An Egyptian court on Sunday acquitted Aya Hijazi, a dual U.S.-Egyptian citizen who has been held in detention for nearly three years over accusations related to a non-governmental organization she founded to aid street children.
Authorities arrested Hijazi, her husband and six others in May 2014 on charges of abusing children that were widely dismissed as bogus by human rights groups and senior U.S. officials, who called for her release.
The arrests came as part of a wider clampdown on civil society especially following the military overthrow of an elected Islamist president in 2013. Prosecutors provided little if any evidence to support the allegations.
Several U.S. congressmen have called on Egypt to release Hijazi, and Hillary Clinton reiterated the demand in a meeting with Egyptian President Abdel-Fattah el-Sissi last September, when she was the Democratic presidential candidate.
“This wonderful news was a long time coming,” said U.S. Rep. Don Beyer (D-Virginia). “I feel a deep sense of joy and relief for Aya, her husband, their colleagues at Belady who were imprisoned, Aya’s mother Naglaa, and her sister Alaa and brother Basel. I offer my humble thanks and congratulations today to them and to her many friends who worked so hard to raise the profile of this case and pressure the Egyptian government to gain her freedom."
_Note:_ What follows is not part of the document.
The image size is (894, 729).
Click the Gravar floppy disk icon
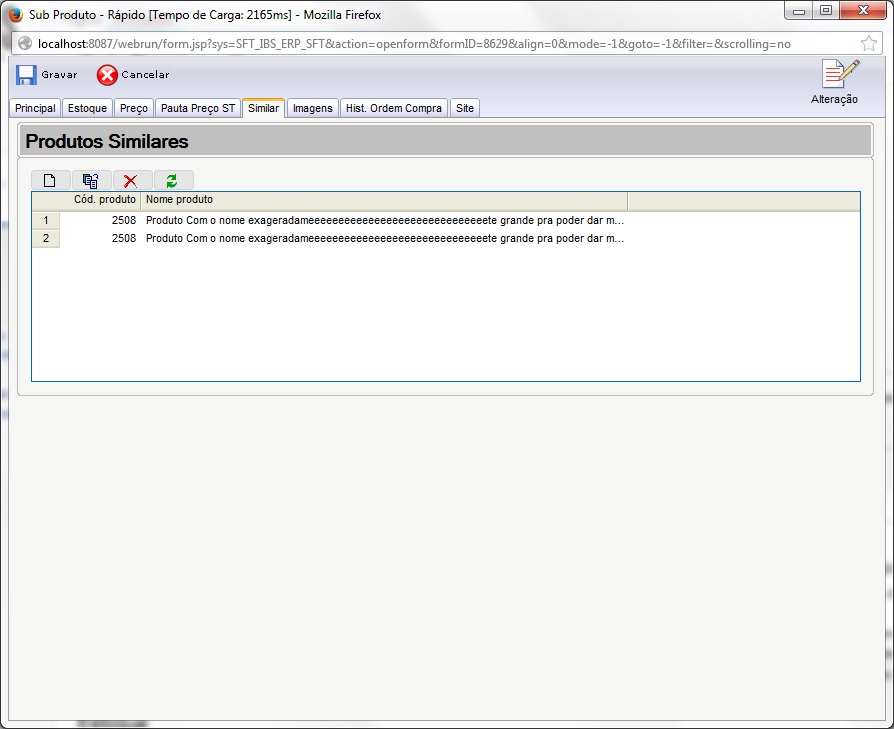point(26,75)
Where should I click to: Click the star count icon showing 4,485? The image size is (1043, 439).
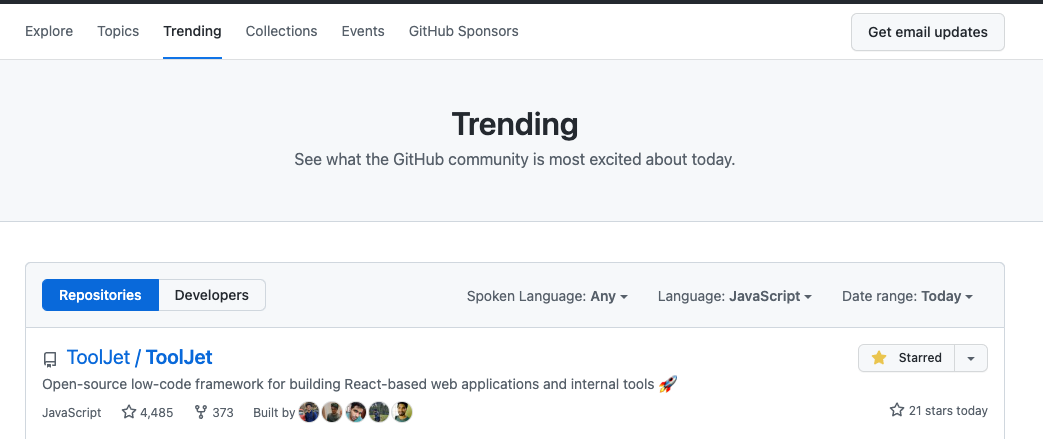point(129,412)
U.S. President Donald Trump did not publicly mention the case when he welcomed el-Sissi to the White House earlier this month, but a senior White House official had said ahead of the meeting that the case would be addressed.
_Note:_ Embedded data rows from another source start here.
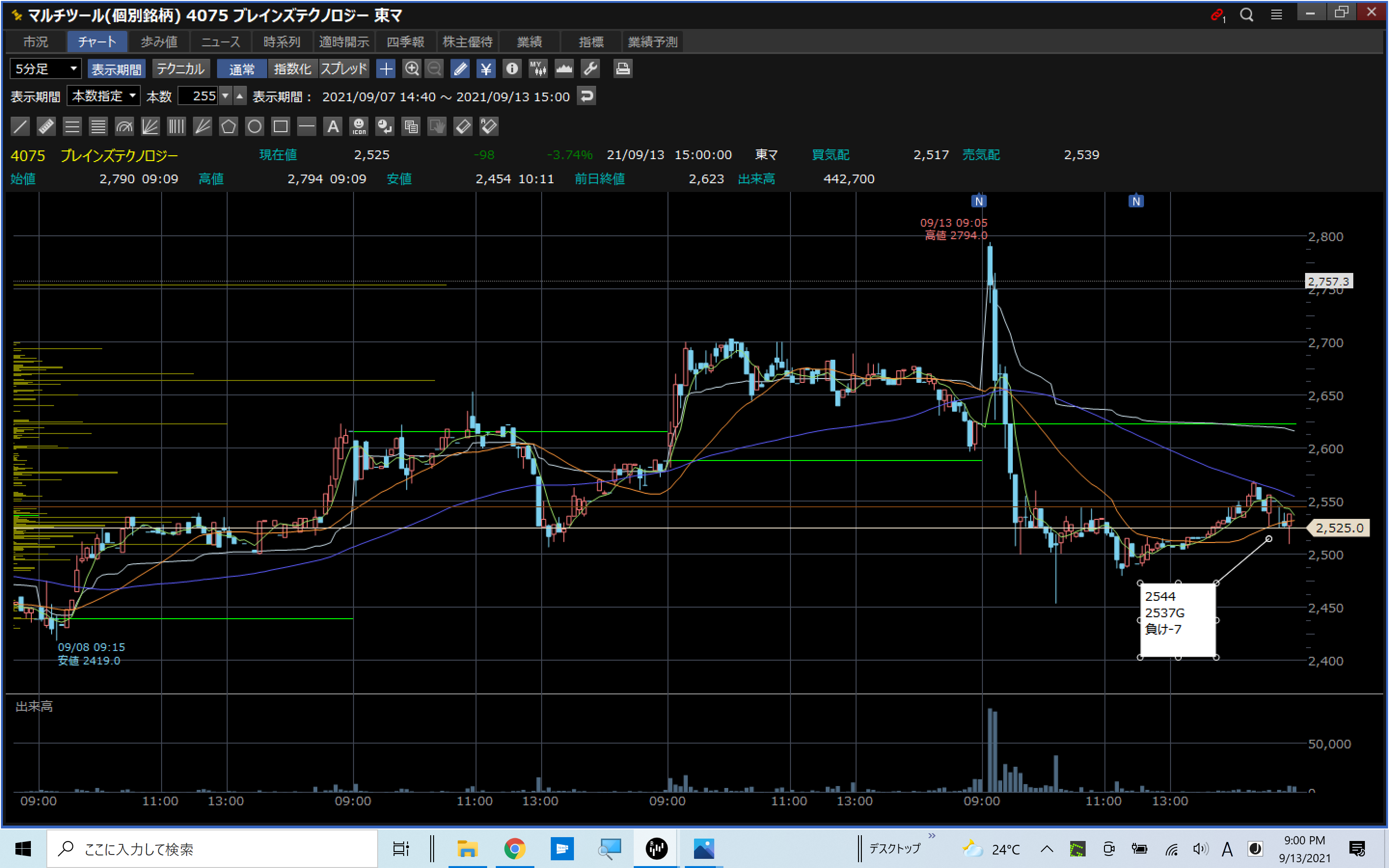Toggle the yen price display button
The height and width of the screenshot is (868, 1389).
pos(486,69)
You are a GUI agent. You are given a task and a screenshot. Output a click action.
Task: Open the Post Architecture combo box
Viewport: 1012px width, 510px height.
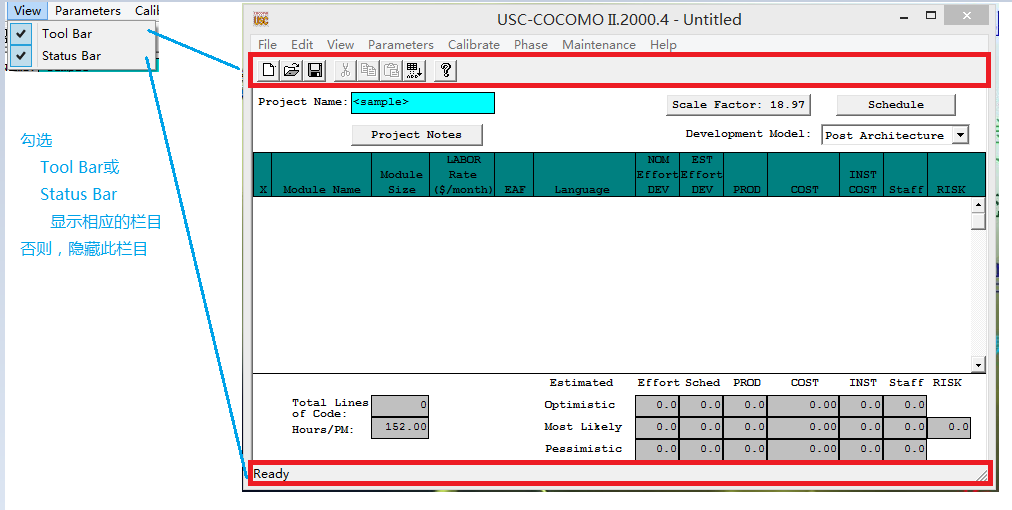coord(895,135)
The court's decision to acquit surprised Hijazi's mother, Naglaa Hosny, who told The Associated Press "we were expecting the worst and hoping for the best."
Hijazi's lawyer, Taher Abol Nasr, said she would likely remain in detention another two to three days while her acquittal is processed. He expects all the defendants to walk free by the end of the week. It was not immediately clear if Hijazi would remain in Egypt.
Hijazi, 30, grew up in Falls Church, Virginia. She received a degree in conflict resolution from George Mason University in 2009, and then returned to her native Egypt.
Along with her husband, Hijazi established a foundation by the name Belady, Arabic for "our nation,'' in 2013 with the aim of providing shelter for street children.
A few months later, authorities raided the foundation's office after a man alleged that his son was missing and blamed it on Belady.
Egyptian authorities have clamped down on civil society, particularly human rights groups and other organizations that receive foreign funding. Such groups played a central role in the 2011 uprising that toppled longtime autocrat Hosni Mubarak, and pro-government media often present them as part of a conspiracy to undermine the state.
The authorities also arrested thousands of people in the months following the 2013 overthrow of President Mohammed Morsi, mainly his Islamist supporters but also a number of secular and liberal activists.